Por el suelo

Son las personas quienes parecen estar al servicio de sus móviles y no lo contrario

Un grupo de jóvenes usando sus teléfonos móviles.rn

Un grupo de jóvenes usando sus teléfonos móviles. PACO PUENTES

 

Después de que varias personas hayan sido atropelladas por ir mirando su móvil mientras caminan, se han propuesto semáforos en el suelo. Son habituales los choques entre viandantes por culpa del móvil y hasta gente se ha abierto la cabeza al chocar contra árboles o las vigas de las terrazas que han proliferado en nuestras aceras. Esa mirada no es tanto un síntoma de que andemos cabizbajos, sino distraídos. Pero de continuar la tendencia, el suelo se va a convertir en el paisaje más familiar. Asaltar los suelos parece ser nuestra máxima ambición. El móvil ha llenado todos los momentos vacíos de nuestra vida. Las transiciones. Se recurre al móvil mientras se camina o se conduce, en el transporte público, en los ratos de espera, en comidas espesas. Es un privilegio de nuestra generación, que ya no tiene momentos muertos, esa tradicional manera de quemar el rato que conocimos y que ahora, gracias a la conectividad portátil, ha terminado.
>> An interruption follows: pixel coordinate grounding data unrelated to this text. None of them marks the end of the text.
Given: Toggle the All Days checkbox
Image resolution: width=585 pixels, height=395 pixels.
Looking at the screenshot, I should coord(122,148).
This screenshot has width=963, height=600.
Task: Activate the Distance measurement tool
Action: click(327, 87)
Con todos los inventos sucede algo parecido. Provocan una especie de euforia colectiva y a ratos parece que se convierten en dominadores, más que útiles. Son las personas quienes parecen estar al servicio de sus móviles, disponibles las 24 horas, en lugar de poner el móvil a su servicio. Llegará el día en que se recupere la normalidad, pasado lo novedoso. Pero esa dependencia del móvil provoca los celos. Los primeros síntomas los han dado los niños. No les gusta nada que sus padres estén pendientes del móvil en lugar de hablar con ellos, empujarlos en el columpio o devolverles la pelota. También los perros están enfadados cuando notan la correa poco tensa en el paseo y perciben que su amo está contestando mensajes en lugar de prestando atención a sus deposiciones, como era tan gozoso en otro tiempo. También están disgustados los plastas, los encuestadores y los captadores de suscriptores en calles y plazas. Cada vez que quieren atrapar a alguien, este saca el móvil y se fuga hacia una conversación ajena.

Los medios de comunicación no iban a ser menos. Se sienten abandonados por los usuarios del móvil como las parejas que se dicen eso de ya no me cuentas nada. Así que han decidido hacerse presentes aunque sea por los suelos. Adecuarse al móvil es para ellos algo parecido a dar clase de matemáticas con los alumnos en la piscina. Se distraen, se va la atención a los bañadores, cuesta explicar los algoritmos entre aguadillas. Quizá los niños y los perros encuentren una manera más inteligente de afrontar el desafío de la desatención de sus progenitores o dueños. Estaremos atentos.